Jerry Douglas, Traveler

Britt Robson

By Britt Robson

on 09.18.12 in Reviews

Jerry Douglas, the world’s most renowned and in-demand dobro player, has a shelf of awards (including 13 Grammys), more than 2000 recording credits, and peer testimonials like John Fogerty proclaiming Douglas to be his favorite all-time musician. Calling in a fraction of the boatload of favors he’s owed, Douglas abets his standard rhythm section (bassist Viktor Krauss and drummer Omer Hakim) with a raft of luminaries on this bucket-list collection. If you’re going to cover Huey Smith‘s classic New Orleans tune, “High Blood Pressure,” why not put Dr. John on piano and have Keb’ Mo’ do the vocals? Precious few artists could not only bring in Paul Simon to reprise Simon’s “The Boxer,” but the boys from Mumford & Sons besides. There are mega-stars like Simon and Eric Clapton, niche stars like Dr. John, Alison Krauss and Keb’ Mo’, and ace session-men like pianist Jon Cleary and Sam Bush on mandolin.

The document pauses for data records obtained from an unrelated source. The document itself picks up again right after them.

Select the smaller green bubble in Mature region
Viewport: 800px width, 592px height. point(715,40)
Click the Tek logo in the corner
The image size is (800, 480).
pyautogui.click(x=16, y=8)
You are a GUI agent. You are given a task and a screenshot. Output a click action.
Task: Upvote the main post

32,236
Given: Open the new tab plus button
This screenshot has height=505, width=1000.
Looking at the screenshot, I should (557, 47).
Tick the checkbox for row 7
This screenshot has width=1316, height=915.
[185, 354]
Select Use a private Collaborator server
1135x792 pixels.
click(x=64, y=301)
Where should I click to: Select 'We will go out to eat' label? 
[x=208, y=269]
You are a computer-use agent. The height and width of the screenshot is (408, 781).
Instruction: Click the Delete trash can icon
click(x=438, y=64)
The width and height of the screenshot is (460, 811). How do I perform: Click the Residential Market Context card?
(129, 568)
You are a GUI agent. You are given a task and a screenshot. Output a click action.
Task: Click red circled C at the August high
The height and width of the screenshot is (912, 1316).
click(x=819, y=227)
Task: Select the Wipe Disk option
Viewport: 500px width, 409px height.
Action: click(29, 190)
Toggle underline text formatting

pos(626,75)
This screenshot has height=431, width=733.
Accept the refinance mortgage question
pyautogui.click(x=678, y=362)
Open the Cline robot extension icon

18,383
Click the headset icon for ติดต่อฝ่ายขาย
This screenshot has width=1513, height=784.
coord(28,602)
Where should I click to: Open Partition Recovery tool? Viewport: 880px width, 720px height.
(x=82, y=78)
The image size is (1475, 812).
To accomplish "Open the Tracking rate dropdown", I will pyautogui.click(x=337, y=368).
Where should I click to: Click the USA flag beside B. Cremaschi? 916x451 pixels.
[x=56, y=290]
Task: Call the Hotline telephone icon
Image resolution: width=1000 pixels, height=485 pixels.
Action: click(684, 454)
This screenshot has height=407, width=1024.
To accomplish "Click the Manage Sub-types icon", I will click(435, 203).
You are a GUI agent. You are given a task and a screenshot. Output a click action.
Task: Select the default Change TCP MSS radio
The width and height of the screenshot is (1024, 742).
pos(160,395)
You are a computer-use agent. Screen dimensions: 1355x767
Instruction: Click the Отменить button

And yet the best stuff here occurs when Douglas is the one in the spotlight. He galvanizes the mix on slide, lap steel and resonator guitar as well as dobro, fueling originals like “Gone To Fortingall” (an English-folk tune that will resonate with Richard Thompson and Fairport Convention fans) and “Duke and Cookie” (a profound mating of funk and bluegrass via a duet with Bush). He cuts loose on a tour-de-force interpolation of Simon’s “American Tune” and Chick Corea‘s “Spain,” delivers a better-than-credible vocal on the opening Leadbelly cover, “On A Monday,” and sets up vocalist Marc Cohn with a gorgeous, lazy-river groove on “Right On Time.” The main flaw on Traveler is that it occasionally sacrifices unpredictability for high-level proficiency—none of the guests want to risk the type of spontaneity that might fall below the high bar Douglas sets musically. On the other hand, from start to finish, they sweat the details—and those details are exquisite.